TASK INPUT -

***

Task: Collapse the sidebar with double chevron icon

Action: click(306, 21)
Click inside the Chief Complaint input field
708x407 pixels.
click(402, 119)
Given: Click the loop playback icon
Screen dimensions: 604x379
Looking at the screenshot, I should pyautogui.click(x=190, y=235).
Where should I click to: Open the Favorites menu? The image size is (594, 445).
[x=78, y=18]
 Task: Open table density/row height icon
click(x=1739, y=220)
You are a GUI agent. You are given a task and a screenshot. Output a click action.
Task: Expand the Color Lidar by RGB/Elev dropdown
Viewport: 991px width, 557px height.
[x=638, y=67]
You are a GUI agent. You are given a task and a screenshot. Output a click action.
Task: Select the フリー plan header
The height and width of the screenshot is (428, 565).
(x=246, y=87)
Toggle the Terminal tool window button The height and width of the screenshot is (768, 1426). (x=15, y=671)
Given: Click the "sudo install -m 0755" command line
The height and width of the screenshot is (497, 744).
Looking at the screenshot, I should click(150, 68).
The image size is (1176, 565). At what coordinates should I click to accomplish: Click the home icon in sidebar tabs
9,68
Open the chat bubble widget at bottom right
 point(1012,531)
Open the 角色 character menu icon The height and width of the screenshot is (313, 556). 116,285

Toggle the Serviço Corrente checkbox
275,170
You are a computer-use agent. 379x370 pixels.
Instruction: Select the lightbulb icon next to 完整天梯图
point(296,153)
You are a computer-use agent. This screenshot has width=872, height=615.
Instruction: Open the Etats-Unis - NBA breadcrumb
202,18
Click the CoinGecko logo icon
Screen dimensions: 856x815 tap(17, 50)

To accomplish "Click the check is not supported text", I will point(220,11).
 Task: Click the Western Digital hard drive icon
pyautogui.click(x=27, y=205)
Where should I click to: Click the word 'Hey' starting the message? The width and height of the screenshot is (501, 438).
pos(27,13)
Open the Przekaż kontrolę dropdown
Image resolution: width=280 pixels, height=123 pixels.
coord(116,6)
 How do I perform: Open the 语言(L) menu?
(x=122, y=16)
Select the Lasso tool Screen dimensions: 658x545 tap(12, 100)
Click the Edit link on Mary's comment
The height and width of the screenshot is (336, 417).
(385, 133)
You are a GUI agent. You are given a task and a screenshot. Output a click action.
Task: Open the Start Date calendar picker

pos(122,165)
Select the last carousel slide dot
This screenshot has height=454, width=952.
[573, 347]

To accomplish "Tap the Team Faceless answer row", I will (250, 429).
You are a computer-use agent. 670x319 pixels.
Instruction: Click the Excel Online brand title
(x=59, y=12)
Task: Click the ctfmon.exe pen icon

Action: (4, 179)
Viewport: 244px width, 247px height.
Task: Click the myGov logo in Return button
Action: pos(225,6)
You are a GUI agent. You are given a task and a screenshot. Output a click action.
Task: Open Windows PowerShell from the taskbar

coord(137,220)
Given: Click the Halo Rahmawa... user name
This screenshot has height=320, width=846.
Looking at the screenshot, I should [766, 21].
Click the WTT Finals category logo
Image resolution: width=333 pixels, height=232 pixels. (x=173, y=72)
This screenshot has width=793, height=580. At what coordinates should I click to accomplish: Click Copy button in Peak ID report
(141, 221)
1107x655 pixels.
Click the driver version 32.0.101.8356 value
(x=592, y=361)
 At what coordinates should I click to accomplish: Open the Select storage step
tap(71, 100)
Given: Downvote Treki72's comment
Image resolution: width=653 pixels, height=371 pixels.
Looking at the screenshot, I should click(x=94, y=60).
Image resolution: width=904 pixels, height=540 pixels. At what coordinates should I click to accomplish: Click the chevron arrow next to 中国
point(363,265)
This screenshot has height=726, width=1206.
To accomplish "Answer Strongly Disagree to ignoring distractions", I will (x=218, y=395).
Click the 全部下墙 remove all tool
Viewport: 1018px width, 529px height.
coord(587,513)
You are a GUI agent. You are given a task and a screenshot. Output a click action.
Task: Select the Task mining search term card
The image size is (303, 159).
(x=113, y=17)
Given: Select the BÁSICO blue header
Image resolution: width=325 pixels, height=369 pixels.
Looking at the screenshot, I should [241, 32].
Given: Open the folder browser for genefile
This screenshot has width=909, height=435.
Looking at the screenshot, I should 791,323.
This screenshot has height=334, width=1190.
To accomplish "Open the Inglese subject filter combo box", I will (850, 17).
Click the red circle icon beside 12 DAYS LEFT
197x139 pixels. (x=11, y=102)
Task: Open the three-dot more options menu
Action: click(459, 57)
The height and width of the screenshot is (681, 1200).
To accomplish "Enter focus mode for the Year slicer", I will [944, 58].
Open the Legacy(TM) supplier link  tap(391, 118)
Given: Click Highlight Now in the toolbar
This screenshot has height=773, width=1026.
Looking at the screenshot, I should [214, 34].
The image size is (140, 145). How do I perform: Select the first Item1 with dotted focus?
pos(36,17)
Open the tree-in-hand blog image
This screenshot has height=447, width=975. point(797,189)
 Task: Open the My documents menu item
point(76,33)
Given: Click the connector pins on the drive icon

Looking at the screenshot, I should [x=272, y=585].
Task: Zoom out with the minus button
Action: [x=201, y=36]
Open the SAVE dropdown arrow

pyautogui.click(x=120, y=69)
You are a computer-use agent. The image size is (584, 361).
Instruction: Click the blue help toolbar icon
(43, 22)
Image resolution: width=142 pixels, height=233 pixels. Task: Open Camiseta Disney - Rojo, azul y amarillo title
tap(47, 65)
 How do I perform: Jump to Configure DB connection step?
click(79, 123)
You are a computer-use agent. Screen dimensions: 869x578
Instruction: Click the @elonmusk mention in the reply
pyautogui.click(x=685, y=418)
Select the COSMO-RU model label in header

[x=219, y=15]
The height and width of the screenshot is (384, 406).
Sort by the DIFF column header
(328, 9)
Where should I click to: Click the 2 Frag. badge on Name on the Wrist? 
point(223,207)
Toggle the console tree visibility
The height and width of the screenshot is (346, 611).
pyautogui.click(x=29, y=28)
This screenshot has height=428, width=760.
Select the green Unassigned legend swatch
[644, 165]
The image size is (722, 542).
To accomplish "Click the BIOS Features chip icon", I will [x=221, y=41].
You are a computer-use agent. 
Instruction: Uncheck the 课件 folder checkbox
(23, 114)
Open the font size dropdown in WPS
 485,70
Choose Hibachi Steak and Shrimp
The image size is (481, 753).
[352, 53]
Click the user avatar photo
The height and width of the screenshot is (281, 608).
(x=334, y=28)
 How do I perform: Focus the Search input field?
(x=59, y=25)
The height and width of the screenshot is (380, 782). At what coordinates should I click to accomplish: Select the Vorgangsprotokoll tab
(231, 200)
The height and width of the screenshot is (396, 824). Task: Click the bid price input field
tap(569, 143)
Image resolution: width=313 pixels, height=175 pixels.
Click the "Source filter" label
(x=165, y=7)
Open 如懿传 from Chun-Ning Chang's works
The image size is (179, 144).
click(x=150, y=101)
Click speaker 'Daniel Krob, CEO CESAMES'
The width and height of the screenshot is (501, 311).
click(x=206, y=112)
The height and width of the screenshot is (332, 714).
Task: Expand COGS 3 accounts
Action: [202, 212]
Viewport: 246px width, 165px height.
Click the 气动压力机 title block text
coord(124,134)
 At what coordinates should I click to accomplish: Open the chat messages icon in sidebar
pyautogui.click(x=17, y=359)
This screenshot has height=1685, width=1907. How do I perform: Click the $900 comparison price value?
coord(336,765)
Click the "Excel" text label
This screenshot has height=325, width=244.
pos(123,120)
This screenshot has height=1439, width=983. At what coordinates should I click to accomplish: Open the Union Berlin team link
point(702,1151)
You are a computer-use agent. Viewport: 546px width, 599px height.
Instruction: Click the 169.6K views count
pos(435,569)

***

Each record above, in full: retype it verbatim.

Task: Collapse the sidebar with double chevron icon

Action: click(306, 21)
Click inside the Chief Complaint input field
708x407 pixels.
click(402, 119)
Given: Click the loop playback icon
Screen dimensions: 604x379
Looking at the screenshot, I should pyautogui.click(x=190, y=235).
Where should I click to: Open the Favorites menu? The image size is (594, 445).
[x=78, y=18]
 Task: Open table density/row height icon
click(x=1739, y=220)
You are a GUI agent. You are given a task and a screenshot. Output a click action.
Task: Expand the Color Lidar by RGB/Elev dropdown
Viewport: 991px width, 557px height.
[x=638, y=67]
You are a GUI agent. You are given a task and a screenshot. Output a click action.
Task: Select the フリー plan header
The height and width of the screenshot is (428, 565).
(x=246, y=87)
Toggle the Terminal tool window button The height and width of the screenshot is (768, 1426). (x=15, y=671)
Given: Click the "sudo install -m 0755" command line
The height and width of the screenshot is (497, 744).
Looking at the screenshot, I should click(150, 68).
The image size is (1176, 565). At what coordinates should I click to accomplish: Click the home icon in sidebar tabs
9,68
Open the chat bubble widget at bottom right
 point(1012,531)
Open the 角色 character menu icon The height and width of the screenshot is (313, 556). 116,285

Toggle the Serviço Corrente checkbox
275,170
You are a computer-use agent. 379x370 pixels.
Instruction: Select the lightbulb icon next to 完整天梯图
point(296,153)
You are a computer-use agent. This screenshot has width=872, height=615.
Instruction: Open the Etats-Unis - NBA breadcrumb
202,18
Click the CoinGecko logo icon
Screen dimensions: 856x815 tap(17, 50)

To accomplish "Click the check is not supported text", I will point(220,11).
 Task: Click the Western Digital hard drive icon
pyautogui.click(x=27, y=205)
Where should I click to: Click the word 'Hey' starting the message? The width and height of the screenshot is (501, 438).
pos(27,13)
Open the Przekaż kontrolę dropdown
Image resolution: width=280 pixels, height=123 pixels.
coord(116,6)
 How do I perform: Open the 语言(L) menu?
(x=122, y=16)
Select the Lasso tool Screen dimensions: 658x545 tap(12, 100)
Click the Edit link on Mary's comment
The height and width of the screenshot is (336, 417).
(385, 133)
You are a GUI agent. You are given a task and a screenshot. Output a click action.
Task: Open the Start Date calendar picker

pos(122,165)
Select the last carousel slide dot
This screenshot has height=454, width=952.
[573, 347]

To accomplish "Tap the Team Faceless answer row", I will (250, 429).
You are a computer-use agent. 670x319 pixels.
Instruction: Click the Excel Online brand title
(x=59, y=12)
Task: Click the ctfmon.exe pen icon

Action: (4, 179)
Viewport: 244px width, 247px height.
Task: Click the myGov logo in Return button
Action: pos(225,6)
You are a GUI agent. You are given a task and a screenshot. Output a click action.
Task: Open Windows PowerShell from the taskbar

coord(137,220)
Given: Click the Halo Rahmawa... user name
This screenshot has height=320, width=846.
Looking at the screenshot, I should [766, 21].
Click the WTT Finals category logo
Image resolution: width=333 pixels, height=232 pixels. (x=173, y=72)
This screenshot has width=793, height=580. At what coordinates should I click to accomplish: Click Copy button in Peak ID report
(141, 221)
1107x655 pixels.
Click the driver version 32.0.101.8356 value
(x=592, y=361)
 At what coordinates should I click to accomplish: Open the Select storage step
tap(71, 100)
Given: Downvote Treki72's comment
Image resolution: width=653 pixels, height=371 pixels.
Looking at the screenshot, I should click(x=94, y=60).
Image resolution: width=904 pixels, height=540 pixels. At what coordinates should I click to accomplish: Click the chevron arrow next to 中国
point(363,265)
This screenshot has height=726, width=1206.
To accomplish "Answer Strongly Disagree to ignoring distractions", I will (x=218, y=395).
Click the 全部下墙 remove all tool
Viewport: 1018px width, 529px height.
coord(587,513)
You are a GUI agent. You are given a task and a screenshot. Output a click action.
Task: Select the Task mining search term card
The image size is (303, 159).
(x=113, y=17)
Given: Select the BÁSICO blue header
Image resolution: width=325 pixels, height=369 pixels.
Looking at the screenshot, I should [241, 32].
Given: Open the folder browser for genefile
This screenshot has width=909, height=435.
Looking at the screenshot, I should 791,323.
This screenshot has height=334, width=1190.
To accomplish "Open the Inglese subject filter combo box", I will (850, 17).
Click the red circle icon beside 12 DAYS LEFT
197x139 pixels. (x=11, y=102)
Task: Open the three-dot more options menu
Action: click(459, 57)
The height and width of the screenshot is (681, 1200).
To accomplish "Enter focus mode for the Year slicer", I will [944, 58].
Open the Legacy(TM) supplier link  tap(391, 118)
Given: Click Highlight Now in the toolbar
This screenshot has height=773, width=1026.
Looking at the screenshot, I should [214, 34].
The image size is (140, 145). How do I perform: Select the first Item1 with dotted focus?
pos(36,17)
Open the tree-in-hand blog image
This screenshot has height=447, width=975. point(797,189)
 Task: Open the My documents menu item
point(76,33)
Given: Click the connector pins on the drive icon

Looking at the screenshot, I should [x=272, y=585].
Task: Zoom out with the minus button
Action: [x=201, y=36]
Open the SAVE dropdown arrow

pyautogui.click(x=120, y=69)
You are a computer-use agent. The image size is (584, 361).
Instruction: Click the blue help toolbar icon
(43, 22)
Image resolution: width=142 pixels, height=233 pixels. Task: Open Camiseta Disney - Rojo, azul y amarillo title
tap(47, 65)
 How do I perform: Jump to Configure DB connection step?
click(79, 123)
You are a computer-use agent. Screen dimensions: 869x578
Instruction: Click the @elonmusk mention in the reply
pyautogui.click(x=685, y=418)
Select the COSMO-RU model label in header

[x=219, y=15]
The height and width of the screenshot is (384, 406).
Sort by the DIFF column header
(328, 9)
Where should I click to: Click the 2 Frag. badge on Name on the Wrist? 
point(223,207)
Toggle the console tree visibility
The height and width of the screenshot is (346, 611).
pyautogui.click(x=29, y=28)
This screenshot has height=428, width=760.
Select the green Unassigned legend swatch
[644, 165]
The image size is (722, 542).
To accomplish "Click the BIOS Features chip icon", I will [x=221, y=41].
You are a computer-use agent. 
Instruction: Uncheck the 课件 folder checkbox
(23, 114)
Open the font size dropdown in WPS
 485,70
Choose Hibachi Steak and Shrimp
The image size is (481, 753).
[352, 53]
Click the user avatar photo
The height and width of the screenshot is (281, 608).
(x=334, y=28)
 How do I perform: Focus the Search input field?
(x=59, y=25)
The height and width of the screenshot is (380, 782). At what coordinates should I click to accomplish: Select the Vorgangsprotokoll tab
(231, 200)
The height and width of the screenshot is (396, 824). Task: Click the bid price input field
tap(569, 143)
Image resolution: width=313 pixels, height=175 pixels.
Click the "Source filter" label
(x=165, y=7)
Open 如懿传 from Chun-Ning Chang's works
The image size is (179, 144).
click(x=150, y=101)
Click speaker 'Daniel Krob, CEO CESAMES'
The width and height of the screenshot is (501, 311).
click(x=206, y=112)
The height and width of the screenshot is (332, 714).
Task: Expand COGS 3 accounts
Action: [202, 212]
Viewport: 246px width, 165px height.
Click the 气动压力机 title block text
coord(124,134)
 At what coordinates should I click to accomplish: Open the chat messages icon in sidebar
pyautogui.click(x=17, y=359)
This screenshot has height=1685, width=1907. How do I perform: Click the $900 comparison price value?
coord(336,765)
Click the "Excel" text label
This screenshot has height=325, width=244.
pos(123,120)
This screenshot has height=1439, width=983. At what coordinates should I click to accomplish: Open the Union Berlin team link
point(702,1151)
You are a computer-use agent. Viewport: 546px width, 599px height.
Instruction: Click the 169.6K views count
pos(435,569)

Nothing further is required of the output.